● Page:
————————
LICENSE UNKNOWN Data pulled from here
persuade_2.0_human_scores_demo_id_github.csv
has full texts, holistic score, word count, prompt, task, source texts, gender, grade level, english language learner status, and race/ethnicity, economic status, disability status.
persuade_corpus_1.0.csv
has the following columns:
essay_id_comp: The essay ID
competition_set: Whether the essay was part of the training or the test set in the Feedback Prize
full_text: The full text of the essay
discourse_id: ID for the discourse element
discourse_start: Character position in the essay where the discourse element starts
discourse_end discourse_text: Character position in the essay where the discourse element ends
discourse_type: Human annotation for the discourse element
discourse_type_num: Number for discourse element in essay
Each essay in the PERSUADE corpus was human annotated for argumentative and discourse elements as well as relationships between argumentative elements. The corpus was annotated using a double-blind rating process with 100 percent adjudication such that each essay was independently reviewed by two expert raters and adjudicated by a third expert rater.
————————
● Provided material:
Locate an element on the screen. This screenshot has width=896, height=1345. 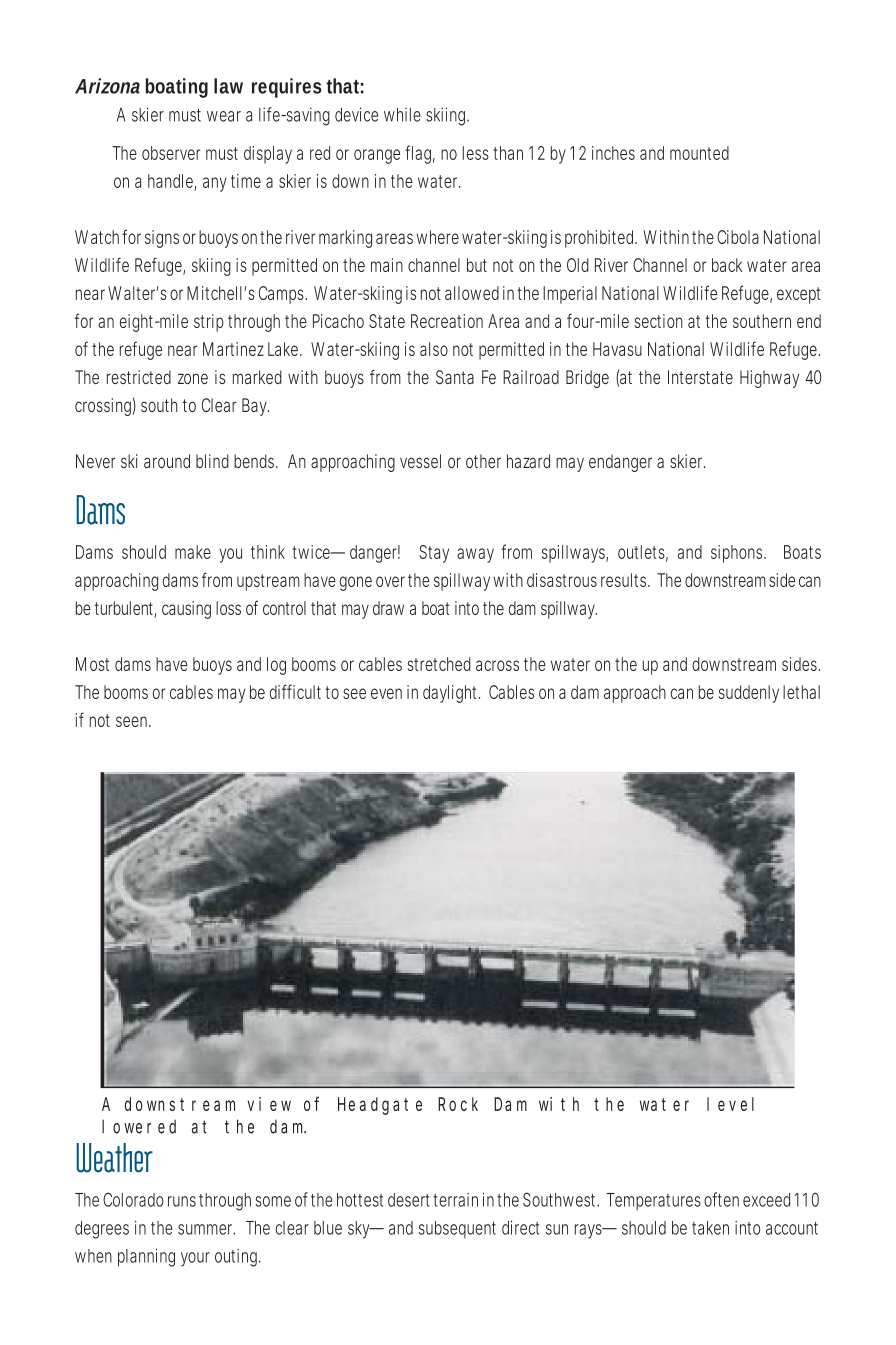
————————
● List of tasks:
(1) Condense the paragraph of the PERSUADE corpus description that begins "Each essay in the PERSUADE corpus" into a short list that keeps its main facts.
(2) Continue the PERSUADE corpus description from the point where it ends.

● Expected responses:
(1)
- Every essay was annotated by humans for argumentative and discourse elements and for the relationships between argumentative elements.
- The annotation was double-blind with 100 percent adjudication.
- Two expert raters reviewed each essay independently, and a third expert rater adjudicated.

(2)
The annotation rubric was developed to identify and evaluate discourse elements commonly found in argumentative writing. The rubric was developed in-house and went through multiple revisions based on feedback from two teacher panels as well as feedback from a research advisory board comprising experts in the fields of writing, discourse processing, linguistics, and machine learning. The discourse elements chosen for this rubric come from Nussbaum, Kardash, and Graham (2005) and Stapleton and Wu (2015). Both annotation schemes are adapted or simplified versions of the Toulmin argumentative framework (1958). Elements scored and brief descriptions for the elements are provided below.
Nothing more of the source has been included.